Table 3 shows an example of a classification task over a IMDb dataset, where Skim-RNN with $d = 200$, $d_0 = 10$, and $\gamma = 0.01$ correctly classifies it with high skimming rate (92%). The goal was to classify the review as either positive or negative. The black words are skimmed, and blue words are fully read. The skimmed words are clearly irrelevant and the model learns to only carefully read the important words, such as ‘liked’, ‘dreadful’, and ‘tiresome’.

## Results

The results clearly indicate that the Skim-RNN model provides features that are suitable for general reading tasks, which include classification and question answering. While the tables indicate that minor losses in accuracy occasionally did result when parameters were set at specific values, they were not minor and were acceptable given the improvement in runtime.

## Conclusion

A Skim-RNN can offer better latency results on a CPU compared to a standard RNN on a GPU, as demonstrated through the results of this study. Future work (as stated by the authors) involves using Skim-RNN for applications that require much higher hidden state size, such as video understanding, and using multiple small RNN cells for varying degrees of skimming.

## References

[1] Patricia Anderson Carpenter Marcel Adam Just. The Psychology of Reading and Language Comprehension. 1987.

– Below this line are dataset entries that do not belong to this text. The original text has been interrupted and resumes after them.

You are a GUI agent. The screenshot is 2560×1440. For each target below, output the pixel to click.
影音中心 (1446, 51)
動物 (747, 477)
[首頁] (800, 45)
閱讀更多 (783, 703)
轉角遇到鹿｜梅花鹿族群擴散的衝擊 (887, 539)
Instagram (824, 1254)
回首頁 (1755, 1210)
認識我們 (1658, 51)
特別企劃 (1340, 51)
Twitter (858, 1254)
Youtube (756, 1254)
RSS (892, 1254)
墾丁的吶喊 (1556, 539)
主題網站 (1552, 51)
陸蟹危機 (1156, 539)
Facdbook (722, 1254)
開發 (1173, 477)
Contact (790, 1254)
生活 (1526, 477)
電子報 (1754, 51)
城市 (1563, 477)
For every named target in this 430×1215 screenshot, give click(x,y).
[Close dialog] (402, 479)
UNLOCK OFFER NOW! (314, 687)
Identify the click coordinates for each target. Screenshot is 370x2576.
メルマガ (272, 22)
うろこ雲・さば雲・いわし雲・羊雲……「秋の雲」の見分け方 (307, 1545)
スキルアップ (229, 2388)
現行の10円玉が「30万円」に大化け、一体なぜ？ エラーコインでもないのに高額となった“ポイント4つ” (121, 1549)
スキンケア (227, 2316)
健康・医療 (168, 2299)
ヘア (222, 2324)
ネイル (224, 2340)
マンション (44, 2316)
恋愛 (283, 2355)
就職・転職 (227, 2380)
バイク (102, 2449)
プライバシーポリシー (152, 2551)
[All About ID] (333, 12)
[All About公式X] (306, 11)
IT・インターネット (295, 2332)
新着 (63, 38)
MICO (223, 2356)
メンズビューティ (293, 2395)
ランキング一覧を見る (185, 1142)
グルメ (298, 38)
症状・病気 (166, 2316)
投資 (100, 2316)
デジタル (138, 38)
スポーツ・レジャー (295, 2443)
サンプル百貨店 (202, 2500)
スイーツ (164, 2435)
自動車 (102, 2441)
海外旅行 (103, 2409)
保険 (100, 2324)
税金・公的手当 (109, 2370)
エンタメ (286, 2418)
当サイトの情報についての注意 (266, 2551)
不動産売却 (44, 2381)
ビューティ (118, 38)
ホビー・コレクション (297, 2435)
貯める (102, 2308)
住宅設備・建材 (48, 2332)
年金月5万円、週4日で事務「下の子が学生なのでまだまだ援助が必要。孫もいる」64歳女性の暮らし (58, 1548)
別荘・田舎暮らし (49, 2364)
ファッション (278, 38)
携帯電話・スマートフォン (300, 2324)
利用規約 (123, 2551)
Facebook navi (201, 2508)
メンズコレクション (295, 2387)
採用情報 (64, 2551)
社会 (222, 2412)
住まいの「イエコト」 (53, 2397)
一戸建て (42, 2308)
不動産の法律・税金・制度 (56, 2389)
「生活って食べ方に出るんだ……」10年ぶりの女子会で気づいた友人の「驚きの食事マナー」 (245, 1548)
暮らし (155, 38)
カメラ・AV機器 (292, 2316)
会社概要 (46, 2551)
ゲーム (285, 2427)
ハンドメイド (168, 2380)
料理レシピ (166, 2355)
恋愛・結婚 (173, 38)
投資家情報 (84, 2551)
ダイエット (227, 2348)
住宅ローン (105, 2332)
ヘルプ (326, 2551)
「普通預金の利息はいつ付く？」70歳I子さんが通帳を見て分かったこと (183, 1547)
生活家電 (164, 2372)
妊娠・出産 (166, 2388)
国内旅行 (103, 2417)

[2] Eric Jang, Shixiang Gu, and Ben Poole. Categorical reparameterization with gumbel-softmax. In ICLR, 2017.

[3] Ronald J Williams. Simple statistical gradient-following algorithms for connectionist reinforcement learning. Machine learning, 8(3-4):229–256, 1992.

[4] Jeffrey Pennington, Richard Socher, and Christopher D Manning. Glove: Global vectors for word representation. In EMNLP, 2014.

[5] Diederik Kingma and Jimmy Ba. Adam: A method for stochastic optimization. In ICLR, 2015.